When he was 17, he killed one of his friends during an argument, and was sentenced to a reduced 10-year sentence in prison due to his young age. His father was the one who turned him in to police. He served three years of the sentence before being pardoned by President Ahmet Necdet Sezer.

He then joined the army at his father's insistence. During his military service, he was hospitalized several times for psychological problems. Dengiz attempted to escape the military multiple times, and due to failed attempts his aggression increased.

After completing his service, he returned to Ankara. His mother opened a tailor shop for him; however, he did not stop by even briefly.

==Crimes==

On June 5, 2007, Dengiz killed Sedat Erzurumlu, a computer engineer, who angered him by saying that he could not afford to buy the laptop he had been looking at.

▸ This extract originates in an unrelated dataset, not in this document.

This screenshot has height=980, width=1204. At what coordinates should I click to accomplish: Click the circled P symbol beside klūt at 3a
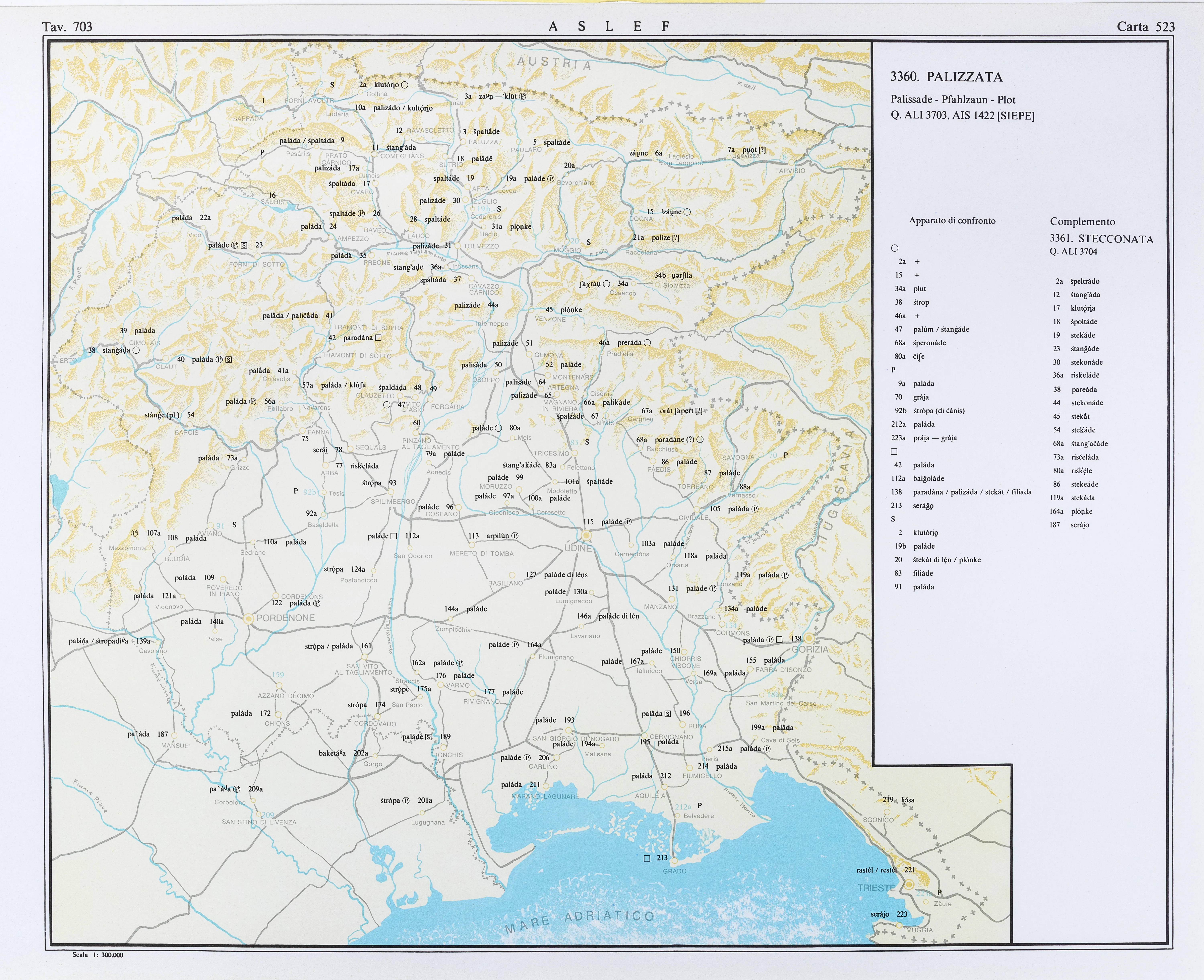522,96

Dengiz stole two laptops from the store, and took also his victim's mobile phone with him. Later on, Dengiz tried to sell one of the laptops, but was cheated out of the money. He kept the other one at home.

On September 12, 2007, Dengiz shot a garbage collector at the Mamak Dump. A few hours later, he met Cafer Er, a 55-year-old municipal worker, and killed him after a brief conversation by shooting him in the head twice from behind. He dragged his victim's body and put it in his car. Then, he skinned the corpse with a cleaver; he ate some of it raw and put the rest in his bag. He wrapped the body in a cloth and put it in the trunk. He abandoned the corpse at the Mamak Dump and returned to the apartment he shared with his parents. He gave a piece of flesh to stray dogs outside his apartment. He then put the remaining flesh in the refrigerator.

==Capture==
Cafer Er had been missing for days when his corpse was discovered in the Mamak Dump. On closer examination, it became apparent that he had been murdered, his body mutilated and large chunks of flesh cut from the soft parts of his body. Further investigation revealed that Er had last been seen arguing with a young man in the park he was responsible for keeping clean.

The police soon traced Dengiz with the help of recording of calls Dengiz made with the mobile phone he had stolen from his second victim Erzurumlu, but lost at the last murder scene. They conducted a search of his apartment for evidence, and discovered fresh meat in a plastic bag in the refrigerator. They took samples for analysis, which proved the positive identification of a human arm, buttock and thigh.

===Questioning, arrest, and conviction===
Dengiz showed no remorse for his crimes, saying he was irresistibly drawn to eating human flesh. The only emotion he is said to have exhibited as he explained his behavior was to break into fits of laughter. He said he would have kept killing had he not been caught.

After making his statement, Dengiz was arrested by the court. He was later found guilty of 2 murders, and sentenced to 2 life sentences. However, the Court of Cassation of Turkey ruled that Dengiz was insane, and not fit to stand accused. His conviction and sentence was overthrown, and Dengiz was admitted to the psychiatric wing of a mental hospital.